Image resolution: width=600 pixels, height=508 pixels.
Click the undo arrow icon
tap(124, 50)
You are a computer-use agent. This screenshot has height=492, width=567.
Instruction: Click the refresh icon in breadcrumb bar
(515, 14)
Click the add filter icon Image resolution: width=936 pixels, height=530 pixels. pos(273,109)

--

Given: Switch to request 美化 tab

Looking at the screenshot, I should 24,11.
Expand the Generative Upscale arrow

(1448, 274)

--

### [ABOUT THIS TASK]
Only the lines holding "pixels" are wanted, so copy each of them from the material.

### [TASK RESPONSE]
Image resolution: width=600 pixels, height=508 pixels.
Click the add filter icon Image resolution: width=936 pixels, height=530 pixels. pos(273,109)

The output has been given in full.